Music auto-tagging, classification, and embedding extraction

In this tutorial, we use Essentia’s TensorFlow integration to perform auto-tagging, classification, and embedding extraction.


First of all, notice that the default Essentia’s pip package does not include TensorFlow support. Currently, this is only available through pip for Linux with Python >=3.5 and <=3.7.

!pip install -q essentia-tensorflow

Alternatively, you can follow the instructions in this blog post to build Essentia with TensorFlow support. This approach also works in Mac, for Python >=3.8 or with TensorFlow >=2.0.

After this step, we can import the required packages.

import json

from essentia.standard import MonoLoader, TensorflowPredictMusiCNN, TensorflowPredictVGGish
import numpy as np
import matplotlib.pyplot as plt

The Essentia models’ site contains models for diverse purposes. Each model comes with a .json metadata file with information such as the classes it can predict, the metrics achieved on training, or the model’s version.

Let’s download the MusiCNN auto-tagging model trained on the Million Song Dataset.

!wget -q
!wget -q

We can open the metadata file and check all the available keys.

with open('msd-musicnn-1.json', 'r') as json_file:
    metadata = json.load(json_file)

dict_keys(['name', 'type', 'link', 'version', 'description', 'author', 'email', 'release_date', 'framework', 'framework_version', 'classes', 'model_types', 'dataset', 'schema', 'citation'])

Finally, we load an audio file to use as an example.

audio_file = '../../../test/audio/recorded/techno_loop.wav'
audio = MonoLoader(sampleRate=16000, filename=audio_file)()


Now we have all the ingredients to perform auto-tagging with MusiCNN. TensorflowPredictMusiCNN is our dedicated algorithm to make predictions with models expecting MusiCNN’s mel-spectrogram signature. We have to configure the graphFilename parameter with the path to the model and feed the algorithm with audio sampled at 16kHz. The output is a two-dimensional matrix [time, activations].

activations = TensorflowPredictMusiCNN(graphFilename='msd-musicnn-1.pb')(audio)

Finally, we use matplotlib to plot the activations.

ig, ax = plt.subplots(1, 1, figsize=(10, 10))
ax.matshow(activations.T, aspect='auto')

ax.set_xlabel('patch number')
plt.title('Tag activations')

Classification with the transfer learning classifiers

Essentia is shipped with a collection of single-label classifiers based on transfer learning that rely on our auto-tagging models or other deep embedding extractors. You can read our blog post for a complete list of the available classifiers.

In this example, we use the danceability classifier based on the VGGish model.

!wget -q
!wget -q

We use the TensorflowPredictVGGish algorithm because it generates the required mel-spectrogram signature for this case, but if we wanted to use the danceability classifier based on MusiCNN we should use TensorflowPredictMusiCNN again.

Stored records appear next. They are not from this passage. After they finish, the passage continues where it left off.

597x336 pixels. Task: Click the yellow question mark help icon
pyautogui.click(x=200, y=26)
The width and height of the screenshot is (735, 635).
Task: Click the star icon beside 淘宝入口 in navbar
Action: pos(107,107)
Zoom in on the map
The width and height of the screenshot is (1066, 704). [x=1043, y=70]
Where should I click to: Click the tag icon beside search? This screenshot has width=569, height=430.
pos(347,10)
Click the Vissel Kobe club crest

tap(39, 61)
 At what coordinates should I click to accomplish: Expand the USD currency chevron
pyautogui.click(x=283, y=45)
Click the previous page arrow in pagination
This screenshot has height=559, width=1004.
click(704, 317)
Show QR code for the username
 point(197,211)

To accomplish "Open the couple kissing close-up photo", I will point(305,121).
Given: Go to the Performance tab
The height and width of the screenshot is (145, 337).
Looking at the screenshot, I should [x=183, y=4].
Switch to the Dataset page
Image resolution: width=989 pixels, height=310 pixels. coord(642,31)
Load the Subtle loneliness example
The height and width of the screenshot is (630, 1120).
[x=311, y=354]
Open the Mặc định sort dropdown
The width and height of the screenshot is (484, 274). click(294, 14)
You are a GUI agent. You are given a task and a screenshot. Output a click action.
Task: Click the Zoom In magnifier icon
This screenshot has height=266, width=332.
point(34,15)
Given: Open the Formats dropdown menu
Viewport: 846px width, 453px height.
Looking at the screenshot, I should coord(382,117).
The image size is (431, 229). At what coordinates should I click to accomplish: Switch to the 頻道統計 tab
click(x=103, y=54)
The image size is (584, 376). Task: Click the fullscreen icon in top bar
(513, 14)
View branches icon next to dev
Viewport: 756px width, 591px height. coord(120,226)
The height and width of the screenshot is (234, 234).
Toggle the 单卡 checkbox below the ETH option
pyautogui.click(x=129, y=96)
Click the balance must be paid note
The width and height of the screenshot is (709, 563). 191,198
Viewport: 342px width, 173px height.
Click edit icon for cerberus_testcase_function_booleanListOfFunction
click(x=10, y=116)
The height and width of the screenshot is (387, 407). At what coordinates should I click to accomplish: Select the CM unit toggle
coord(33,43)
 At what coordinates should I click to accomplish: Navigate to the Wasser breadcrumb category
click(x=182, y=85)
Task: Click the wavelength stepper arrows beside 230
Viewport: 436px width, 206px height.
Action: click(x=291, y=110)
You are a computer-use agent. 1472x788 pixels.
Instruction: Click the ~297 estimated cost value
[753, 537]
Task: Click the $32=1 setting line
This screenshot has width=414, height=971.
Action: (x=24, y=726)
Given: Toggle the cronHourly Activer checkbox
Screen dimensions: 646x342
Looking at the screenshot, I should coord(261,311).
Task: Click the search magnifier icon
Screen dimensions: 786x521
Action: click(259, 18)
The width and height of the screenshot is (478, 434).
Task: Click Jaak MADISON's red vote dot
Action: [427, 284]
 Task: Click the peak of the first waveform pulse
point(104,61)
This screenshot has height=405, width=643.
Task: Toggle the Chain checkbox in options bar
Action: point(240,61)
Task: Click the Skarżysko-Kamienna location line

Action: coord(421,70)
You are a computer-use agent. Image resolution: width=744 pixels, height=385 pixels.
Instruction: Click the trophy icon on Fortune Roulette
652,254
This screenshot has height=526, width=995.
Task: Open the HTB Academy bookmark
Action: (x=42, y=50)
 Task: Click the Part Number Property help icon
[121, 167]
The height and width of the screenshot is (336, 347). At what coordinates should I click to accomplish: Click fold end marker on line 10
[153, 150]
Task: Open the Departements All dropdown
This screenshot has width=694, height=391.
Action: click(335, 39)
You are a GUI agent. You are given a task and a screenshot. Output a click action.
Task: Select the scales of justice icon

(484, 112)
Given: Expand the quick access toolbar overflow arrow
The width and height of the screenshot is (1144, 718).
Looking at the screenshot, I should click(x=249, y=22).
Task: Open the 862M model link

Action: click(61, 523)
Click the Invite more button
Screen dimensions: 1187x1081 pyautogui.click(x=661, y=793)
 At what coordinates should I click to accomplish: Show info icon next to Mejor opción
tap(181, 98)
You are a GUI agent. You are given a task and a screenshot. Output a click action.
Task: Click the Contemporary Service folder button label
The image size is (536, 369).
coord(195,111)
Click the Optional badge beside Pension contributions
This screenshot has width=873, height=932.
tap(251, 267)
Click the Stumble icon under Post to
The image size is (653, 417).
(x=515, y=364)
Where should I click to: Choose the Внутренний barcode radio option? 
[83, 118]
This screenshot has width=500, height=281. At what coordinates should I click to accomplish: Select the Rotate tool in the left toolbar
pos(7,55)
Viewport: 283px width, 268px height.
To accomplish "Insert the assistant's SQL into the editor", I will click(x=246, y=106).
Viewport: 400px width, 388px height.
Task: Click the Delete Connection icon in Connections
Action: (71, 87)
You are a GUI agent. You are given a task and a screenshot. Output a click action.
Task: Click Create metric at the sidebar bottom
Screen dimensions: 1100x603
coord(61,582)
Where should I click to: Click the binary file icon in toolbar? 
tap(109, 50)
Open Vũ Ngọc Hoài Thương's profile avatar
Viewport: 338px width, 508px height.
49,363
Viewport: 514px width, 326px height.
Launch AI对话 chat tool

with open('danceability-vggish-audioset-1.json', 'r') as json_file:
    metadata = json.load(json_file)

activations = TensorflowPredictVGGish(graphFilename='danceability-vggish-audioset-1.pb')(audio)

Finally, we can compute the global accuracy as the mean of the activations along the temporal axis.

for label, probability in zip(metadata['classes'], activations.mean(axis=0)):
    print(f'{label}: {100 * probability:.1f}%')
danceable: 99.8%
not_danceable: 0.2%

Embedding extraction

A usual transfer learning approach consists of extracting low-dimensional feature maps from one of the last layers of a pre-trained model as embeddings for a new downstream task. The metadata includes a field schema with the names of the most relevent layers of each model, including layers that are suitable for embedding extraction.

with open('msd-musicnn-1.json', 'r') as json_file:
    metadata = json.load(json_file)

{'inputs': [{'name': 'model/Placeholder', 'type': 'float', 'shape': [187, 96]}], 'outputs': [{'name': 'model/Sigmoid', 'type': 'float', 'shape': [1, 50], 'op': 'Sigmoid'}, {'name': 'model/dense_1/BiasAdd', 'type': 'float', 'shape': [1, 50], 'op': 'fully connected', 'description': 'logits'}, {'name': 'model/dense/BiasAdd', 'type': 'float', 'shape': [1, 200], 'op': 'fully connected', 'description': 'embeddings'}]}

From this, we see that model/dense_1/BiasAdd is the recommended layer for embeddings. Additionally, an external tool such as Netron can be used to inspect the model and get the information about the whole architecture.

TensorflowPredictMusiCNN offers an output parameter that can be configured to select the layer of the model to retrieve.

embeddings = TensorflowPredictMusiCNN(graphFilename='msd-musicnn-1.pb', output='model/dense_1/BiasAdd')(audio)
ig, ax = plt.subplots(1, 1, figsize=(10, 4))
ax.matshow(embeddings.T, aspect='auto')
ax.set_xlabel('patch number')